Stored entries:
------------

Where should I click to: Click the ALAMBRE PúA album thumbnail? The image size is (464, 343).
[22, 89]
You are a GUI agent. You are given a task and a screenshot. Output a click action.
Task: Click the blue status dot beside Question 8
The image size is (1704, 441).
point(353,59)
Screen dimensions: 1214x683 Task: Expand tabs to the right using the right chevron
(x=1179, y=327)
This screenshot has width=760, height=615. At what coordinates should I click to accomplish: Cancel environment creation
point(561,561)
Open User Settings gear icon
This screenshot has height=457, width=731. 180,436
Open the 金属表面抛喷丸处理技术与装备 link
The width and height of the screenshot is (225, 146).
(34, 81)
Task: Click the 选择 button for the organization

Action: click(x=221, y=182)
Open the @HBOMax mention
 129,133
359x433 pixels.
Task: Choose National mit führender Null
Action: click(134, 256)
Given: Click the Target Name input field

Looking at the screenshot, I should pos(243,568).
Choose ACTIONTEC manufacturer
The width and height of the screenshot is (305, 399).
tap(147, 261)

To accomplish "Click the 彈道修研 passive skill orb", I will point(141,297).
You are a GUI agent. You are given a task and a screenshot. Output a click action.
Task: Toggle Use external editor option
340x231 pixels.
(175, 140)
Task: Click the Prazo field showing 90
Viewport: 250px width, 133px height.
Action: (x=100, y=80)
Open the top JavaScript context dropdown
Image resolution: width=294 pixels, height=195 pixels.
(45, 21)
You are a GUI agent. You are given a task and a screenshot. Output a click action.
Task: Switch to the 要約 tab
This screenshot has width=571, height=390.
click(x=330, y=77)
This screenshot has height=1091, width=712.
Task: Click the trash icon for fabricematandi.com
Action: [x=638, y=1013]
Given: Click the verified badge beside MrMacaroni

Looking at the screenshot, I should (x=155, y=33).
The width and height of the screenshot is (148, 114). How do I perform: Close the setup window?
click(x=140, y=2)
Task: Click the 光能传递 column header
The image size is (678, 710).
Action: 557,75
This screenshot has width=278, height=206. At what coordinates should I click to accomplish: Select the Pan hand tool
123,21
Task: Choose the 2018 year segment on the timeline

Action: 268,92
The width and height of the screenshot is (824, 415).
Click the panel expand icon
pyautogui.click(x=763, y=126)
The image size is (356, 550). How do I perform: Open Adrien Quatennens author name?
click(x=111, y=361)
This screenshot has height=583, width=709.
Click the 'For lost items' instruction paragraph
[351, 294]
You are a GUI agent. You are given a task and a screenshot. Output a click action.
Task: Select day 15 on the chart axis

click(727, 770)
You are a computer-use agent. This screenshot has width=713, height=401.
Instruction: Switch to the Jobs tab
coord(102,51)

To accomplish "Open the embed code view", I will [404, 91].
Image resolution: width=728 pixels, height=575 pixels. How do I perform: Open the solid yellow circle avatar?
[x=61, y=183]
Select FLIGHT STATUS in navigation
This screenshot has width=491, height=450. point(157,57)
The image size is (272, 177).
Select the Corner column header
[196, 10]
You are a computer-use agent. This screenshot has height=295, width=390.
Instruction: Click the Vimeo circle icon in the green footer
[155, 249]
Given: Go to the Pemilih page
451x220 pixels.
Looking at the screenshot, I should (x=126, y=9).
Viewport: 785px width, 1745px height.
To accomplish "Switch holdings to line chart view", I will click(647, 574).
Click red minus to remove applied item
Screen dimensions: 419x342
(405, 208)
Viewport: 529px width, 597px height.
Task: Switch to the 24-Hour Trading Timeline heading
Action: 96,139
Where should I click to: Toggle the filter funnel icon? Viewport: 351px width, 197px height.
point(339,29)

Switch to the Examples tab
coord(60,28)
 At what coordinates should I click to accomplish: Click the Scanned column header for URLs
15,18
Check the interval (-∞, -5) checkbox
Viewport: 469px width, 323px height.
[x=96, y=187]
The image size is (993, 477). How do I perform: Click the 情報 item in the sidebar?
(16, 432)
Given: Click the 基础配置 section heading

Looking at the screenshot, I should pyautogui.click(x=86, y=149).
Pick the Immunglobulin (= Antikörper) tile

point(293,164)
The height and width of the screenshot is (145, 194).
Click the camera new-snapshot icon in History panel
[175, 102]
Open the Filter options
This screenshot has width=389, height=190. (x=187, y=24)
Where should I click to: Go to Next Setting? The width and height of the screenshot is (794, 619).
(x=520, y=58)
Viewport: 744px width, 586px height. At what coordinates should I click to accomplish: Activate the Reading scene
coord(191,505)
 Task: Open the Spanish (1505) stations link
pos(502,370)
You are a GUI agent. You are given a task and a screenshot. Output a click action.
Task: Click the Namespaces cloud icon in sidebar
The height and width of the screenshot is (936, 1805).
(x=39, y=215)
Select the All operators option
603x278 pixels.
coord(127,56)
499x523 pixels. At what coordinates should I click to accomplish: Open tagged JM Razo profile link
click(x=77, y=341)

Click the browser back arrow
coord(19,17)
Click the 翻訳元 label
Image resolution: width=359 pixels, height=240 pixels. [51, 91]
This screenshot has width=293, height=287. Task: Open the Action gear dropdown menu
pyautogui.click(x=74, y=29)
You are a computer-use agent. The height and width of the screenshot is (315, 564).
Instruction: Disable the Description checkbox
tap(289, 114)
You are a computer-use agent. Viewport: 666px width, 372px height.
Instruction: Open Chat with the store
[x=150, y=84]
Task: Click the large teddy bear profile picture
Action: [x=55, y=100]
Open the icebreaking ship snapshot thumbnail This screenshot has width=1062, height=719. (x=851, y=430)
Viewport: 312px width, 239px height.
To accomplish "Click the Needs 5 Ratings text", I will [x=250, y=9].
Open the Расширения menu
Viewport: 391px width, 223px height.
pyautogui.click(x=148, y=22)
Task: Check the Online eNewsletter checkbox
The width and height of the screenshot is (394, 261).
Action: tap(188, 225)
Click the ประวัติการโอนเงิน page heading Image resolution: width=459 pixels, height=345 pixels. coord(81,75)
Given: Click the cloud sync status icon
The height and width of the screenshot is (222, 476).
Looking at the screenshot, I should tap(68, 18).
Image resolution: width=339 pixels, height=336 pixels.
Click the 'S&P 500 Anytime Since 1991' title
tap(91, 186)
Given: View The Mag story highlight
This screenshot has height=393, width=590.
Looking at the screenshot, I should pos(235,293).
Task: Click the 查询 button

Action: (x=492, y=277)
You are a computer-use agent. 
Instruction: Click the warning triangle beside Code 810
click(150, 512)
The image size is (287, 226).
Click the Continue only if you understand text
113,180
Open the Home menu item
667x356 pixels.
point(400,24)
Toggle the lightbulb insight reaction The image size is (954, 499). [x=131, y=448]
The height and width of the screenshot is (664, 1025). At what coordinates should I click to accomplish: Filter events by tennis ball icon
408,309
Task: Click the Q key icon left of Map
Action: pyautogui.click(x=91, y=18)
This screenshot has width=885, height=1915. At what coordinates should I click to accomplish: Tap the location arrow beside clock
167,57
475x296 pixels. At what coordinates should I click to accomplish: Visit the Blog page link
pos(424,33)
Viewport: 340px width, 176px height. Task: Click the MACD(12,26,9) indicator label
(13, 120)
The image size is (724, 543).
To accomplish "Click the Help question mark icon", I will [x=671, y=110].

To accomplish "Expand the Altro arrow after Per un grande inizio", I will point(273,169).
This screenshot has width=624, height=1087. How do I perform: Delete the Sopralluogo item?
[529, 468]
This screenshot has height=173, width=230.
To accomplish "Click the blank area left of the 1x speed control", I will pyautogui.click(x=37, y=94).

------------

Aim of the exercise: The expected answer is each line of the records above that includes the string "cloud".

Written response:
Task: Click the Namespaces cloud icon in sidebar
Given: Click the cloud sync status icon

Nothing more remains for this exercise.